GLM-5: Zhipu AI's 744B Open-Source Model Trained Entirely on Chinese Chips
Zhipu AI releases GLM-5 under MIT license, a 744B MoE model trained on Huawei Ascend chips that rivals Claude Opus 4.5 on coding benchmarks.
Zhipu AI releases GLM-5 under MIT license, a 744B MoE model trained on Huawei Ascend chips that rivals Claude Opus 4.5 on coding benchmarks.
A Milestone in Hardware-Independent AI Development
On February 12, 2026, Chinese AI lab Zhipu AI released GLM-5, its fifth-generation large language model featuring approximately 744 billion total parameters in a Mixture of Experts (MoE) architecture.
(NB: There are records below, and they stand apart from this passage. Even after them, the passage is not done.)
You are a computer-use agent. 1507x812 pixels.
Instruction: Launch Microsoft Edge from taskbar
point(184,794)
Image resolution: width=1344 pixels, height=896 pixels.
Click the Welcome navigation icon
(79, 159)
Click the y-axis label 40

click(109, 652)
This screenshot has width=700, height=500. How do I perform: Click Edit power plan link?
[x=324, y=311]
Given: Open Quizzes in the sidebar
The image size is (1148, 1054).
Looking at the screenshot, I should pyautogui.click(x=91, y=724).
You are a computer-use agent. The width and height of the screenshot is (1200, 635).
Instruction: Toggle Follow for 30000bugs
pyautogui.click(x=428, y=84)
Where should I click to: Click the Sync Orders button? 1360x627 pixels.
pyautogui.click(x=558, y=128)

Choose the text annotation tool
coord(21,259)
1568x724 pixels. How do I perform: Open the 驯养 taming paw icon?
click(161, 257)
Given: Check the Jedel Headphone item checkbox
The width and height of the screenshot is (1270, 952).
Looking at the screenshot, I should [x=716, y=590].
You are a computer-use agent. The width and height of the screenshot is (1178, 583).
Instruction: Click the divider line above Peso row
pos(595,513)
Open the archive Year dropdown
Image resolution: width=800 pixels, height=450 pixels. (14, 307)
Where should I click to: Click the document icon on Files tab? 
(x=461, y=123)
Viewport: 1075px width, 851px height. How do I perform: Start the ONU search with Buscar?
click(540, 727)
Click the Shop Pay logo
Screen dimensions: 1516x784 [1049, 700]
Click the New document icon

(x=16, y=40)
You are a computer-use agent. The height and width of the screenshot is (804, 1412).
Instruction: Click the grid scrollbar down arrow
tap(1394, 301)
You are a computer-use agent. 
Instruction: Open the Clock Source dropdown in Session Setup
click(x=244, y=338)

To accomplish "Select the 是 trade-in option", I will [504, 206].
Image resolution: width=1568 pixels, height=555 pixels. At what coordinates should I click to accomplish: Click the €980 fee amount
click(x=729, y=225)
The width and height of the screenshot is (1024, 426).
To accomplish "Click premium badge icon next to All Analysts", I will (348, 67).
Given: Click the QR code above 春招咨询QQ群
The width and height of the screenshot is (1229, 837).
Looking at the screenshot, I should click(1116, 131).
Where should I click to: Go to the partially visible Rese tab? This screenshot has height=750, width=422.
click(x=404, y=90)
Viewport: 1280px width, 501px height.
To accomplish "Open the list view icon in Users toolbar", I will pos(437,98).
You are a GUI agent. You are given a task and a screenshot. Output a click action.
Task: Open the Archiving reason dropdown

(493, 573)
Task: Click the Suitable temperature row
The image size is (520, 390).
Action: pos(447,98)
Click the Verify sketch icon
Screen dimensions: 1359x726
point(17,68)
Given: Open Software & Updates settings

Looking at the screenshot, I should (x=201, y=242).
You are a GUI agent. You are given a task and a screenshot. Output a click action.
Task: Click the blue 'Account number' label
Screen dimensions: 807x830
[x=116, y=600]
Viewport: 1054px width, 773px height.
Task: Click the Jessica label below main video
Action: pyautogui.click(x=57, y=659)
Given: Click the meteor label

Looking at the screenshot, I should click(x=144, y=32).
What makes this release particularly significant is not just the model's competitive benchmark performance, but the fact that it was trained entirely on Huawei Ascend chips using the MindSpore framework, achieving full independence from US-manufactured semiconductor hardware.
The model weights are available under the MIT license, one of the most permissive open-source licenses available, signaling Zhipu AI's commitment to open research and broad adoption.
Architecture and Training Details
Mixture of Experts at Scale
GLM-5 employs a MoE architecture with 744 billion total parameters, of which approximately 40 billion are active during inference. This is nearly double the size of its predecessor GLM-4.5, which had 355 billion total parameters. The MoE approach allows the model to maintain high performance while keeping inference costs manageable, as only a fraction of the total parameters are activated for any given query.
DeepSeek Sparse Attention
The model incorporates DeepSeek Sparse Attention (DSA), a technique that reduces deployment costs without sacrificing long-context performance. This architectural choice reflects a broader trend in the industry toward efficiency-focused design, where raw parameter count matters less than how those parameters are utilized.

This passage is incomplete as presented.